TASK TO COMPLETE: Express each line, from the line containing "This screenshot has" up to and including the line containing "What do you see at coordinates (160, 630)", as one string in a JSON list, leaving out any blank lines.

MATERIAL FOR THE TASK:
=======

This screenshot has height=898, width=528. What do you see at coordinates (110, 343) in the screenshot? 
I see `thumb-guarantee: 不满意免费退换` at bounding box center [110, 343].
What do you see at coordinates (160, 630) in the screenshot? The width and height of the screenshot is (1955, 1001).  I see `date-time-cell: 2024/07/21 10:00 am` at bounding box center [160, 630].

=======

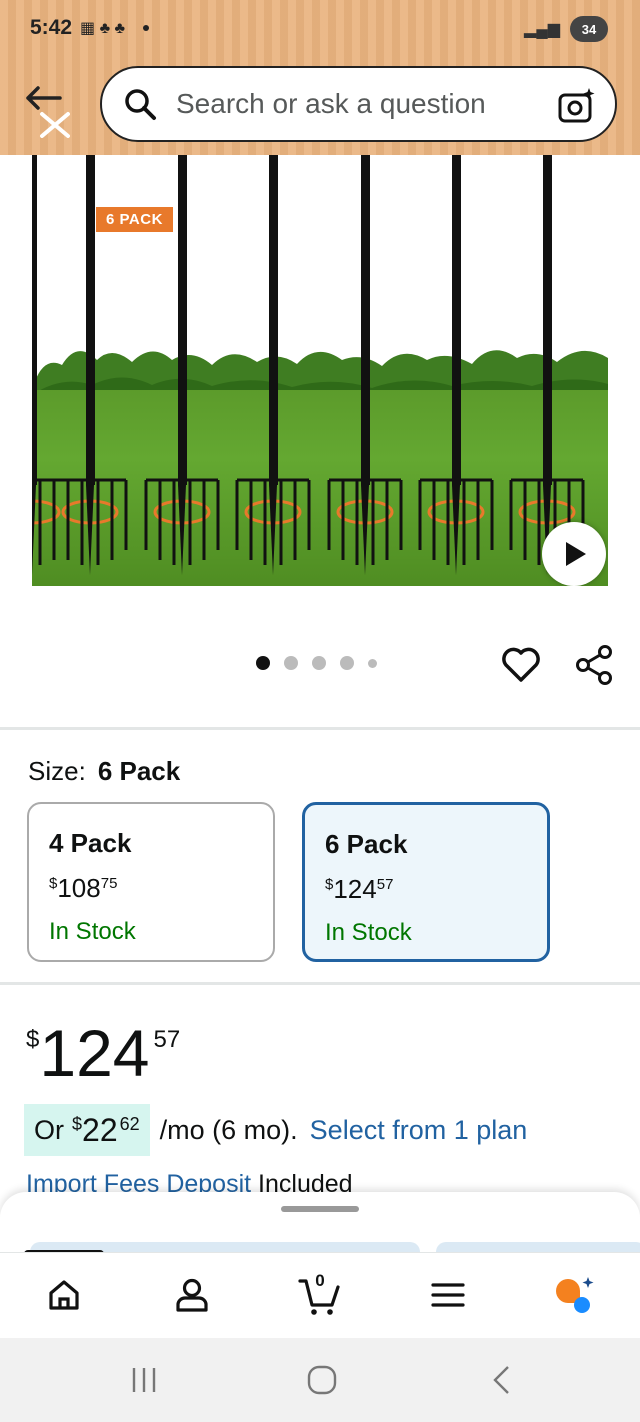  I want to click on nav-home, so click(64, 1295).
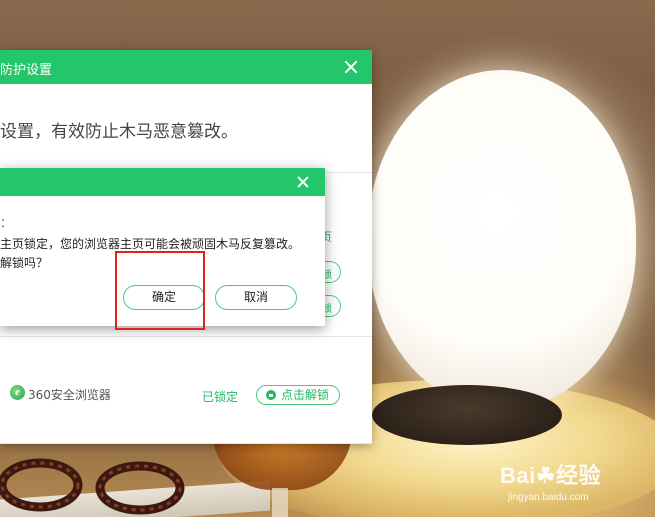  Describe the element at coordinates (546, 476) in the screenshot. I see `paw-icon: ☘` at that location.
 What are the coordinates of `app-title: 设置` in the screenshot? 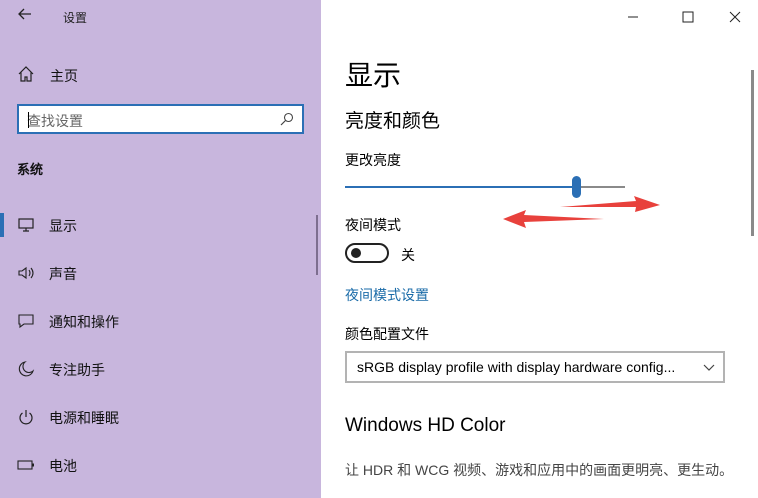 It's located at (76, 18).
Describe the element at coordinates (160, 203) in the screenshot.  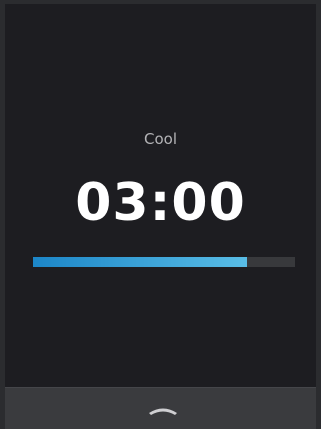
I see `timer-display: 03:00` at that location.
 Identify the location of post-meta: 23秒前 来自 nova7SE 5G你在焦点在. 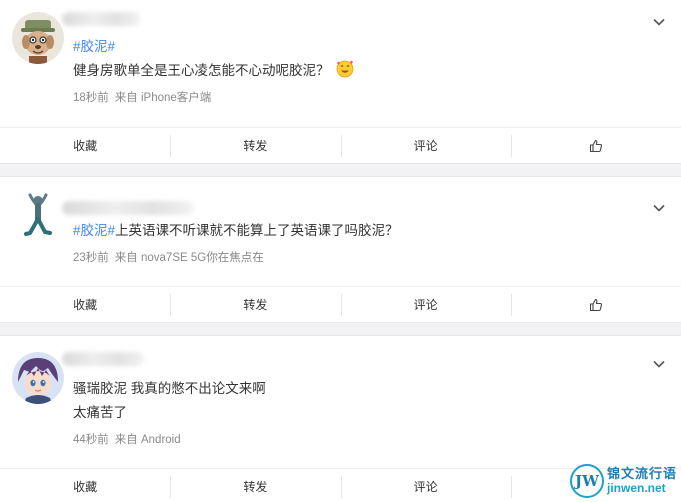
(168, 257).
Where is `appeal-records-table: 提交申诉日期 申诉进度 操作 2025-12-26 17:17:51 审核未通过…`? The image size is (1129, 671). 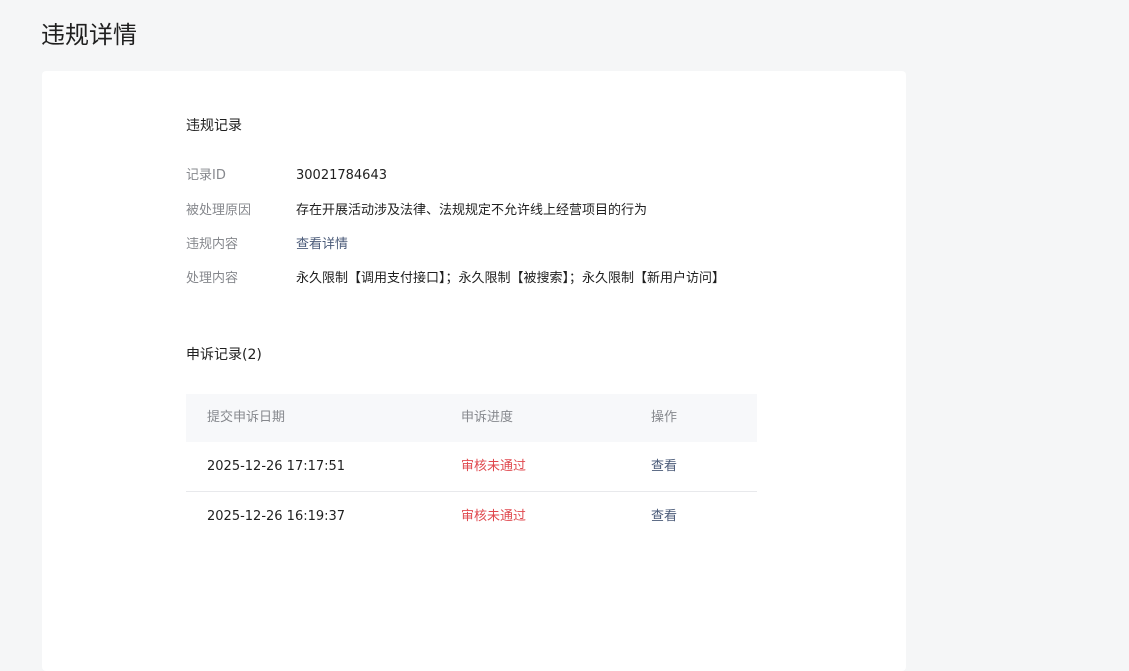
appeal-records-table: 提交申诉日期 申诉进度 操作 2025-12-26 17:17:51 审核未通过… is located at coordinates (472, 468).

=======

ANSWER AREA:
[
  "This screenshot has height=898, width=528. What do you see at coordinates (110, 343) in the screenshot? ",
  "I see `thumb-guarantee: 不满意免费退换` at bounding box center [110, 343].",
  "What do you see at coordinates (160, 630) in the screenshot? The width and height of the screenshot is (1955, 1001).  I see `date-time-cell: 2024/07/21 10:00 am` at bounding box center [160, 630]."
]